Problem description
Copy every line from the records that holds the word "computer".

Start of Provided material

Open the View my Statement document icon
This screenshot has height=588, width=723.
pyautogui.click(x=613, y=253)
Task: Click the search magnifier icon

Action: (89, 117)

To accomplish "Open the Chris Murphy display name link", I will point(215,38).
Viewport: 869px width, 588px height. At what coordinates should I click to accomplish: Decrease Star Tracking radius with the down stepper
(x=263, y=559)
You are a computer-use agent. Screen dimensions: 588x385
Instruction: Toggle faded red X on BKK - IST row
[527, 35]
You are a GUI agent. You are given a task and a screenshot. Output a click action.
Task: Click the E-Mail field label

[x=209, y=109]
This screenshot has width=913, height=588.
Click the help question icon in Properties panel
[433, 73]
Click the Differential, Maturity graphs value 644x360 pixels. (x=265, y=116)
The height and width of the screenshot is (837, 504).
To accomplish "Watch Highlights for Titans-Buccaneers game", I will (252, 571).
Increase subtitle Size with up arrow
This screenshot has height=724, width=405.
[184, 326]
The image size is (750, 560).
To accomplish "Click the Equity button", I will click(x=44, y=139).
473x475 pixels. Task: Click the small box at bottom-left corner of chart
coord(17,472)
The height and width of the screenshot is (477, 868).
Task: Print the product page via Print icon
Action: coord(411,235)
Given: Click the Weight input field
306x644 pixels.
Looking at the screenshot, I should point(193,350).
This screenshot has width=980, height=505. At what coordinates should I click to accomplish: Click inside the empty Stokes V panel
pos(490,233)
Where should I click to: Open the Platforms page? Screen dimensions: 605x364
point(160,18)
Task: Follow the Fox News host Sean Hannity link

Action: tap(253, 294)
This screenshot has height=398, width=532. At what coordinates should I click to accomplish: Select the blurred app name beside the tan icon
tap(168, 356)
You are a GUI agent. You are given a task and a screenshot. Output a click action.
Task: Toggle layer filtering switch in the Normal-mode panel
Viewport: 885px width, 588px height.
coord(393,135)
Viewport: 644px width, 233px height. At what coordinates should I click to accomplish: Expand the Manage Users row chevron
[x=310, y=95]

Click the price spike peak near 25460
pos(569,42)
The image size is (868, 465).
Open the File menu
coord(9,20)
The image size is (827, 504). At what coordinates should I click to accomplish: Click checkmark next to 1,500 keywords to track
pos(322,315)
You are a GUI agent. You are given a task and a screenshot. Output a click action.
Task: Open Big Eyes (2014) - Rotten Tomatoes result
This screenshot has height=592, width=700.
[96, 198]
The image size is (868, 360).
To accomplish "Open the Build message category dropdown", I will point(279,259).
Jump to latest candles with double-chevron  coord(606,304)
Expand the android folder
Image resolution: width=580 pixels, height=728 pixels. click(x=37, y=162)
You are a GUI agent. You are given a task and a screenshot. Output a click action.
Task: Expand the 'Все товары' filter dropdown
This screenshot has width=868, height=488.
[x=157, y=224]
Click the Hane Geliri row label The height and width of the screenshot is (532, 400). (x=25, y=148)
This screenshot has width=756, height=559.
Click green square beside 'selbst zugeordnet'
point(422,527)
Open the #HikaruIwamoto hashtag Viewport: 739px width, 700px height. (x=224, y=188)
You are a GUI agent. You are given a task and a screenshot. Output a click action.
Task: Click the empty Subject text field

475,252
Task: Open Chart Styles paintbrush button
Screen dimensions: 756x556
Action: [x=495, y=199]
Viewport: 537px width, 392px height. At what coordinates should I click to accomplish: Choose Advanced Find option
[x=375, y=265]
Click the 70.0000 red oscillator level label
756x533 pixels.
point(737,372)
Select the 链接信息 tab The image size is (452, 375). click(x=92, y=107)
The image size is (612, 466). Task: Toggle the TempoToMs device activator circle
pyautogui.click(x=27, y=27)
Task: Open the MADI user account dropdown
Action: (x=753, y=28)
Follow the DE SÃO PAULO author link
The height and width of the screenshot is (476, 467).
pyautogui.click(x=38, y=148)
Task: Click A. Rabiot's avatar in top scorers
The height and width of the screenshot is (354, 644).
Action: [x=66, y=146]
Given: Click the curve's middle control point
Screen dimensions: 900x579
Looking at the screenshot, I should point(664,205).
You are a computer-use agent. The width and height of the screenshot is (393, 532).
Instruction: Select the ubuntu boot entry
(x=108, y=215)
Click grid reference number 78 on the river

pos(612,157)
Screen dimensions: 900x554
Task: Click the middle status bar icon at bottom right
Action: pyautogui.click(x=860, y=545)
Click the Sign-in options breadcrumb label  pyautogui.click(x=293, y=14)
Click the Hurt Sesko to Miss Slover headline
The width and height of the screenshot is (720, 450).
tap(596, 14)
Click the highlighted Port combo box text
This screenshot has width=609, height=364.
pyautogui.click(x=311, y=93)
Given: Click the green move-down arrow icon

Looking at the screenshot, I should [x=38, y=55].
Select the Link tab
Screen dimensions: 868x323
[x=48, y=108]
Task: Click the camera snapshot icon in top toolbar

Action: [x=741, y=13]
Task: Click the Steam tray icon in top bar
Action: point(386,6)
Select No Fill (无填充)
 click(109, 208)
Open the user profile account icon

End of Provided material

Exercise result
You are a computer-use agent. Screen dimensions: 588x385
You are a computer-use agent. The width and height of the screenshot is (393, 532).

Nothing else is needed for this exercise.